Cosmological Constraints From the 100 Square Degree Weak Lensing Survey
Jonathan Benjamin, Catherine Heymans, Elisabetta Semboloni, Ludovic Van Waerbeke, Henk Hoekstra, Thomas Erben, Michael D. Gladders, Marco Hetterscheidt, Yannick Mellier, H. K. C. Yee
TL;DR
This paper demonstrates that combining 100 deg$^2$ of cosmic shear data from four large weak-lensing surveys enables tight joint constraints on $\Omega_m$ and $\sigma_8$ in a flat $\Lambda$CDM framework. It advances the methodology by incorporating non-Gaussian covariance from simulations, calibrating shear measurements with STEP results, and using the largest available deep photometric redshift catalog to model the redshift distribution and its uncertainties via Monte Carlo sampling. The study finds $\sigma_8\left(\frac{\Omega_m}{0.24}\right)^{0.59}=0.84\pm0.05$, with per-survey analyses generally consistent but modest shifts depending on the redshift model; the results are broadly compatible with WMAP3 constraints. The work also emphasizes the critical role of accurately characterizing the source redshift distribution and highlights the need for near-IR data to capture high-$z$ contributions for future precision cosmic shear surveys.
Abstract
We present a cosmic shear analysis of the 100 square degree weak lensing survey, combining data from the CFHTLS-Wide, RCS, VIRMOS-DESCART and GaBoDS surveys. Spanning ~100 square degrees, with a median source redshift z~0.78, this combined survey allows us to place tight joint constraints on the matter density parameter Omega_m, and the amplitude of the matter power spectrum sigma_8, finding sigma_8*(Omega_m/0.24)^0.59 = 0.84+/-0.05. Tables of the measured shear correlation function and the calculated covariance matrix for each survey are included.

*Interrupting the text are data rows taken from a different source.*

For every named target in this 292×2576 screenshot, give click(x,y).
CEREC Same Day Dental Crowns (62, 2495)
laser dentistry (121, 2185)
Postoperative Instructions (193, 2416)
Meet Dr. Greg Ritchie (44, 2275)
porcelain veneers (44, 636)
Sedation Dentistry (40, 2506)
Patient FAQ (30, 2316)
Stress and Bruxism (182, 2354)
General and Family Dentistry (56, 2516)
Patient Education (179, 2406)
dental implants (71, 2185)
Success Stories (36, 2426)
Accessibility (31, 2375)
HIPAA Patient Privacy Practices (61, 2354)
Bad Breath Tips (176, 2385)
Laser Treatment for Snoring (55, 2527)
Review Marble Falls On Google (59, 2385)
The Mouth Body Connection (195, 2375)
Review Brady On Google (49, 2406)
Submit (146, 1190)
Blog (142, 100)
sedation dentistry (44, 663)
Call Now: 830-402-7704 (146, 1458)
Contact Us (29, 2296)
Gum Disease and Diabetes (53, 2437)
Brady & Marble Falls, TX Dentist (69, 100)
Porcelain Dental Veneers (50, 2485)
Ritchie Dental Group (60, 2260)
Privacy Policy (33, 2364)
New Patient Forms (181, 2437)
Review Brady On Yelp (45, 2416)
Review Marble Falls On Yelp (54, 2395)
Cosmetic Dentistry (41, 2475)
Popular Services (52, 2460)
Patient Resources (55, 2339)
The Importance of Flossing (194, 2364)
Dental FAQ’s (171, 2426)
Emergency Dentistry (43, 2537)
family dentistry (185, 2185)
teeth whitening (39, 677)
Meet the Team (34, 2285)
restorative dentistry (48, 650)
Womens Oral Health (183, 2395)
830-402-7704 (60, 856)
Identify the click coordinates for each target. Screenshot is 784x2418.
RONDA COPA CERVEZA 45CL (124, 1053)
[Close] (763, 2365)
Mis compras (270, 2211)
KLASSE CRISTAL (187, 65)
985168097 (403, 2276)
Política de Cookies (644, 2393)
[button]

The accuracy of our results is a marked improvement on previous work owing to three important differences in our analysis; we correctly account for cosmic variance errors by including a non-Gaussian contribution estimated from numerical simulations; we correct the measured shear for a calibration bias as estimated from simulated data; we model the redshift distribution, n(z), of each survey from the largest deep photometric redshift catalogue currently available from the CFHTLS-Deep. This catalogue is randomly sampled to reproduce the magnitude distribution of each survey with the resulting survey dependent n(z) parametrised using two different models. While our results are consistent for the n(z) models tested, we find that our cosmological parameter constraints depend weakly (at the 5% level) on the inclusion or exclusion of galaxies with low confidence photometric redshift estimates (z>1.5). These high redshift galaxies are relatively few in number but contribute a significant weak lensing signal. It will therefore be important for future weak lensing surveys to obtain near-infra-red data to reliably determine the number of high redshift galaxies in cosmic shear analyses.